"The stock market is on the way back.

The refrain is familiar and seems like wishful thinking. It is an analysis that has been popularized by your local broker and his boss, the Wall Street executive, both of whose livelihoods depend in no small fashion on the size of the commission generated by Americans buying and selling stocks.

The experts paid to be right, the investment strategists, have held a decidely less bullish attitude.

But in a report released today, one of Wall Street's most followed strategists (not only because he often is right, but also because he works for Merrill Lynch & Co. -- by far the most important firm in the securities business) proclaims that "there has been a dramatic shift in the vital signs."

If Richard J. Hoffman is right, that broker who has been trying to sell you stocks for the past decade now may be doing you a favor.

In an interview, Merrill Lynch's chief investment strategist said that by March 1982 the much-watched Dow Jones Indsutrial Average will be at the 1200 level.
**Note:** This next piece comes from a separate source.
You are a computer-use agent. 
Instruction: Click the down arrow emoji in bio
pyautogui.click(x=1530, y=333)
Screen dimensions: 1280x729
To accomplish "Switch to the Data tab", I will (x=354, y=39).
The Dow is about 935 right now -- higher than it has been in a while but still well below its 1973 peak.

Hoffman said stocks are the "last assets not marked up in relation to inflation. Years ago everybody used to talk about stocks at cocktail parties. iThen cocktail conversation shifted to real estate. They'll be talking about stocks again."
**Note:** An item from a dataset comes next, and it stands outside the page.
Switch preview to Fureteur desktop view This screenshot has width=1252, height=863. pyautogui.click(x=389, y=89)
If you follow Hoffman's advice, however, be prepared to stay in the market for the long haul. His tourde-force is long-run strategy, not picking the periods when the market will rise or fall.

Even in a long-term bull market there are weeks or months when stock prices fall generally. In fact, Hoffman said, he "would not be surprised to see a brief market correction late in the summer or early fall in response to expectations of lower future rates of dividend growth and fear that economic recovery will be slow or unsustainable."

Hoffman said he would welcome such a correction (read: price decline) to "implement the last phase of our gradual reinvestment strategy."

Hoffman, and his associate Steven R. Resnick, base their optimist on 25 "vital signs" -- from broad economic indicators to consumer trends to technical stock market statistics -- that historically have affected the performance of stock prices.

Those signs reached a cyclical low during the last quarter of 1979 and the first quarter of this year, according to Hoffman. Since then, the vital signs have shown steady and substantial improvement. He said among the two most important changes are the sharply improved cash positions of both consumers and corporations.

Hoffman's vital signs had show a "continuous deterioration" from the middle of 1976 until the last several months.

The improvement in those vital signs now provides the background "for a bull market during which averages should reach new highs," according to Hoffman.

But he warns investors that even in a period of generally rising stock prices, certain stocks remain risky investments.

He said that oil companies should be avoided despite the outsized profits they have been earning in recent quarters. A worldwide recession is in the offing that will reduce oil demand, and oil company earnings, substantially, he predicts.

Similarly, Hoffman dismisses commodities and basic industries such as banking, utilities and steel.

He said that the top industries to shoot for are the high-technology capital-goods companies -- such as firms making semiconductors -- and the companies that benefit from the early stages of an economic recovery, such as homebuilding-related firms.

Hoffman said he thinks that investing in consumer-sensitive companies, including airlines and auto manufacturers, is also good strategy.

Hoffman and Resnick, who began to look optimistically on the stock market two months ago, join a growing number of bulls who populate Wall Street.

But the investment strategists at Goldman Sachs, who themselves think "the risk of being out of the market continues to exceed the risk of being in," caution that the outlook is not as firm as some would have it.

"The current position of the business and political cycles can be adapted to fit any scenario, enabling investors to enact their own version of 'Fantasy Isalnd'," Goldman Sachs said.